0

Can you please tell me how to Grep for every instance of a substring that occurs multiple times on multiple lines within a file?

I've looked at https://unix.stackexchange.com/questions/131399/extract-value-between-two-search-patterns-on-same-line and How to use sed/grep to extract text between two words?

But my problem is slightly different - each substring will be immediately preceded by the string: name"> and will be terminated be a < character immediately after the last character of the substring I want.

So one line might be

<"name">Bob<125><adje></name><"name">Dave<123><adfe></name><"name">Fred<125><adfe></name>

And I would like the output to be:

Bob
Dave
Fred
Community
  • 1
  • 1
  • Showing just one sample line is extremely unlikely to help us figure out a robust solution for you.
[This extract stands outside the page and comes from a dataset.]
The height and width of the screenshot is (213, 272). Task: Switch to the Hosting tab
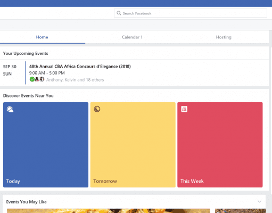coord(224,37)
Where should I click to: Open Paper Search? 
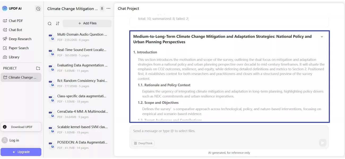19,48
Your text says the issue is related to multiple lines so show multiple lines. Also use the `{}` editor button to format your input/output/code files. – Ed Morton Dec 05 '15 at 18:16
  • so you're really trying to parse XML with a reg-exp? See http://stackoverflow.com/questions/1732348/regex-match-open-tags-except-xhtml-self-contained-tags/1732454#1732454 for why not ;-) Good luck. – shellter Dec 05 '15 at 20:18
  • Thanks for the relies so far, sorry for my poor question formatting! – Roger Dec 06 '15 at 19:33
  • Thanks for the relies so far, sorry for my poor question formatting! I realised that what I really would have preferred is if the multiple sets of data were no on the same line, so I did this (got the idea reading SO): `code` grep name\"\> | awk '{ gsub("\"name\">", "\n\"name\">") } 1' `code` to insert a new line in front of every "name" field, (and others) I then used a combination of Grep and Cut to hack out just the data, it's slow and inelegant, but it does work. I will of course look at the other answers and compare them, thank you. – Roger Dec 06 '15 at 19:40

2 Answers2

0

Although awk is not the best tool for xml processing, it will help if your xml structure and data simple enough.

$ awk -F"[<>]" '{for(i=1;i<NF;i++) if($i=="\"name\"") print $(++i)}' file
Bob
Dave
Fred

I doubt that the tag is <"name"> though. If it's <name>, without the quotes change the condition in the script to $i=="name"

karakfa
  • 66,216
  • 7
  • 41
  • 56
0

gawk

awk -vRS='<"name">|<' '/^[A-Z]/' file
Bob
Dave
Fred
bian
  • 1,456
  • 8
  • 7